Inventato alla fine dell'Ottocento da un agronomo svizzero che lavorava in Germania, il müller thurgau è stato subito adottato dai viticoltori tedeschi e la sua diffusione è poi arrivata fino a paesi lontani come la Nuova Zelanda. Ma è lungo i pendii alpini del Trentino-Alto Adige che ha trovato la sua ambientazione ideale.
Il dottor Müller, che lo battezzò unendo il suo cognome a quello del suo villaggio d'origine, incrociò riesling e un'altro vitigno la cui vera identità ha generato lunghi dibattiti fra studiosi. Lo scopo era ottenere una varietà con le qualità del riesling ma una maggiore affidabilità produttiva e una maturazione più precoce.
Proprio per la grande produttività unita a una stagione vegetativa breve, però, spesso finisce per dare vini di poco interesse.

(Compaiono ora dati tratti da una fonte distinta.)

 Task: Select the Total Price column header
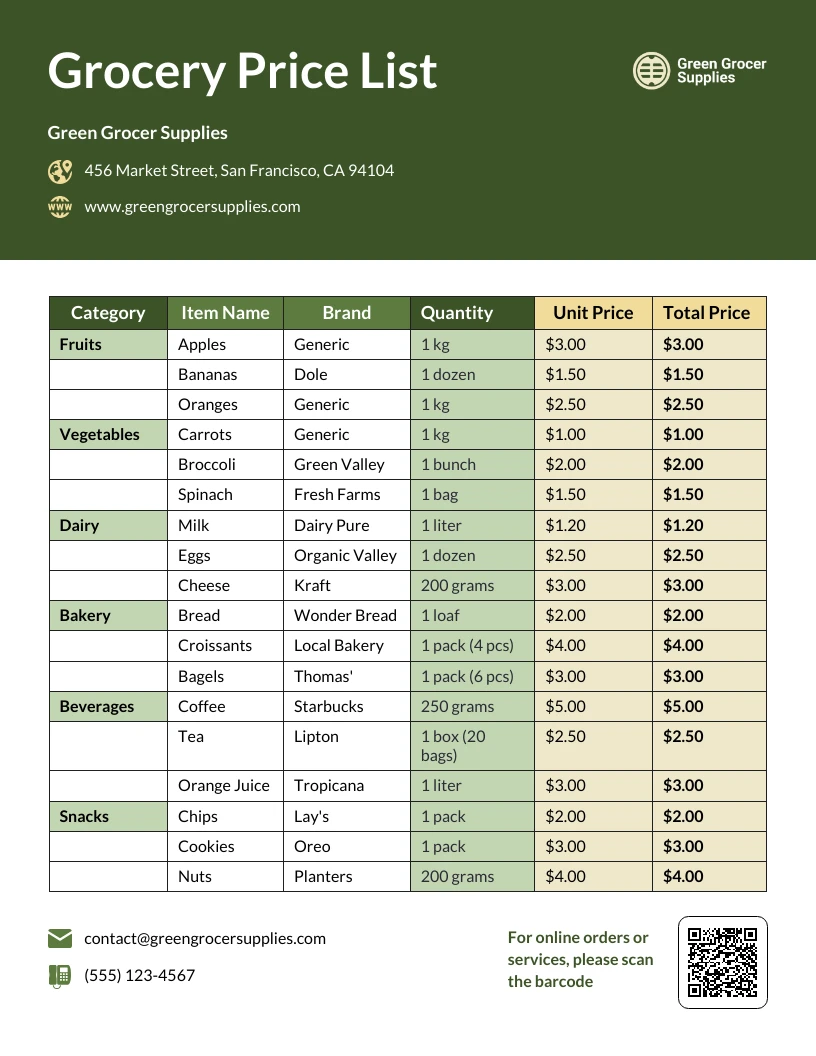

Senza contare che la buccia sottile lo espone agli attacchi di muffe che possono lasciare il segno nei vini.
Per questo risultano ideali i più esposti vigneti di montagna, dove anche in piena estate l'escursione termica tra giorno e notte è particolarmente forte e, oltre a scoraggiare le muffe, favorisce lo sviluppo di un potenziale aromatico dalla grazia inimitabile.